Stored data
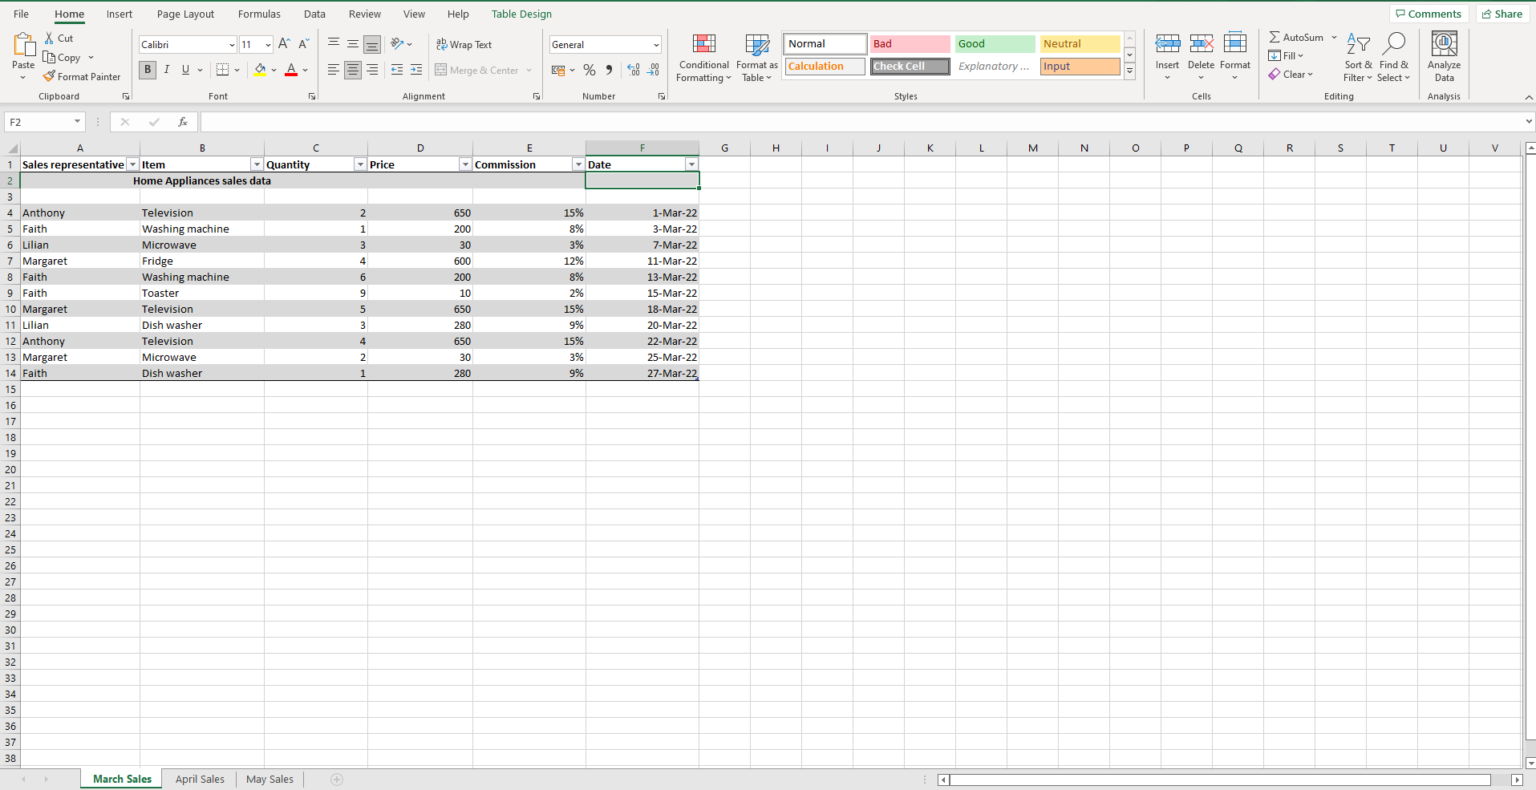1536x790 pixels.
Task: Open the General number format dropdown
Action: click(656, 45)
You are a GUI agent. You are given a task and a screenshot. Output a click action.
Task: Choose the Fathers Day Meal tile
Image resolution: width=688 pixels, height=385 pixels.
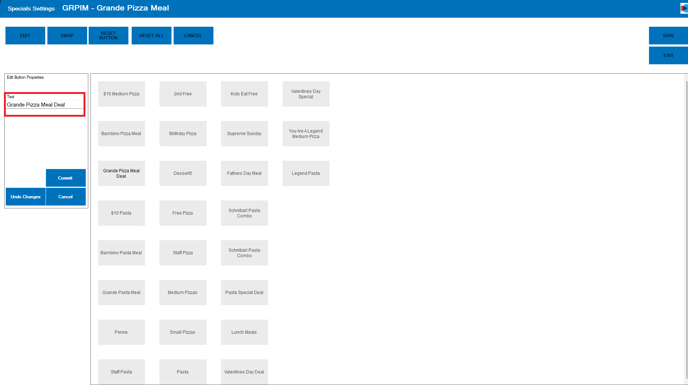click(244, 173)
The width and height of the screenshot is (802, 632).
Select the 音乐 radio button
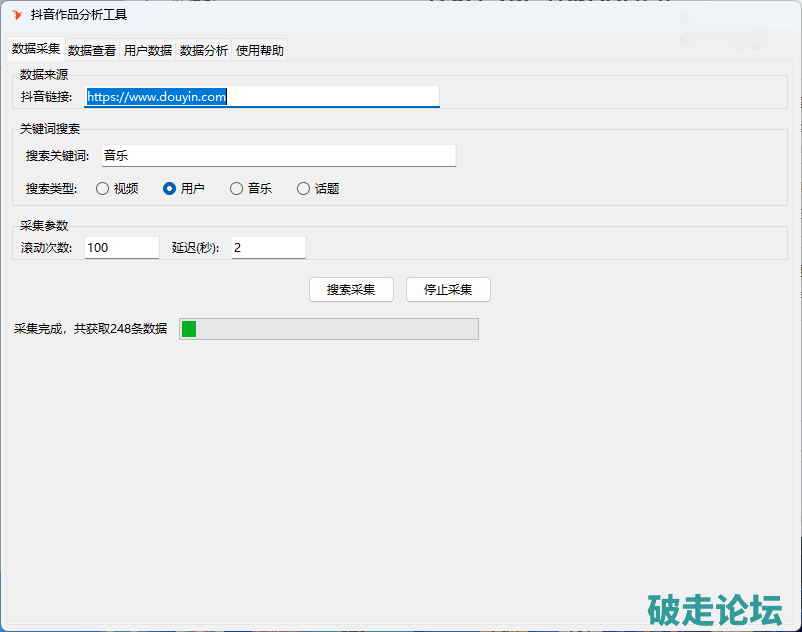236,188
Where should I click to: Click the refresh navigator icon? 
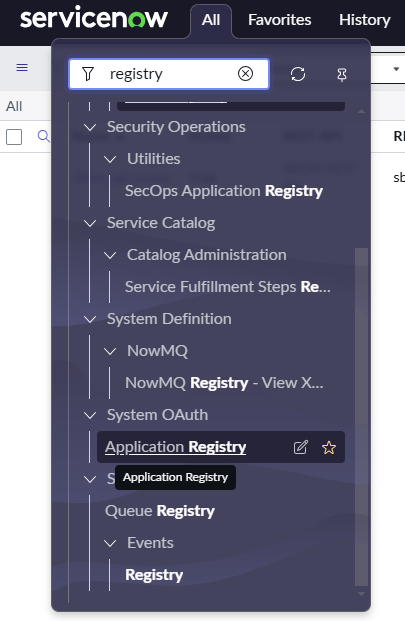click(x=298, y=74)
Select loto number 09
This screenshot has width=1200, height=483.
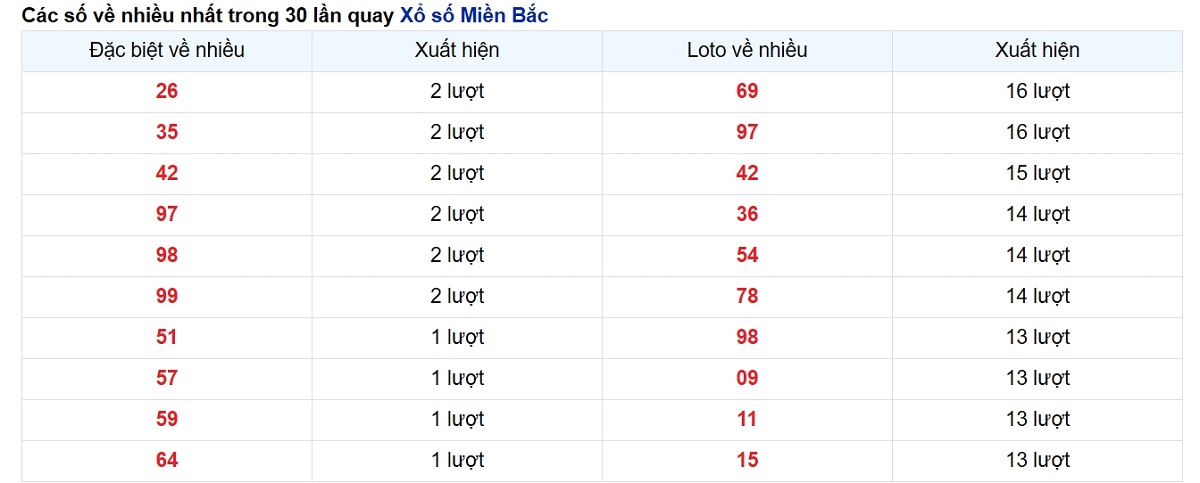coord(747,378)
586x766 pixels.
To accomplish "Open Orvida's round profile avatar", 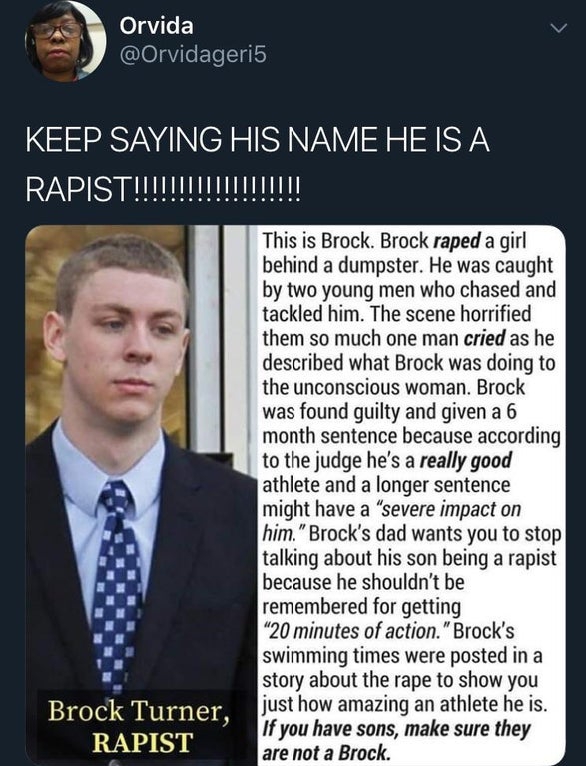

__Description of the task__
The answer must consist solely of the lines from the one with "Select the 音乐 radio button" through the final line of the data, each reproduced exactly and with pictures omitted.

__Exercise solution__
Select the 音乐 radio button
236,188
Where should I click to: Click the refresh navigator icon? 
click(x=298, y=74)
Select loto number 09
This screenshot has width=1200, height=483.
coord(747,378)
586x766 pixels.
To accomplish "Open Orvida's round profile avatar", 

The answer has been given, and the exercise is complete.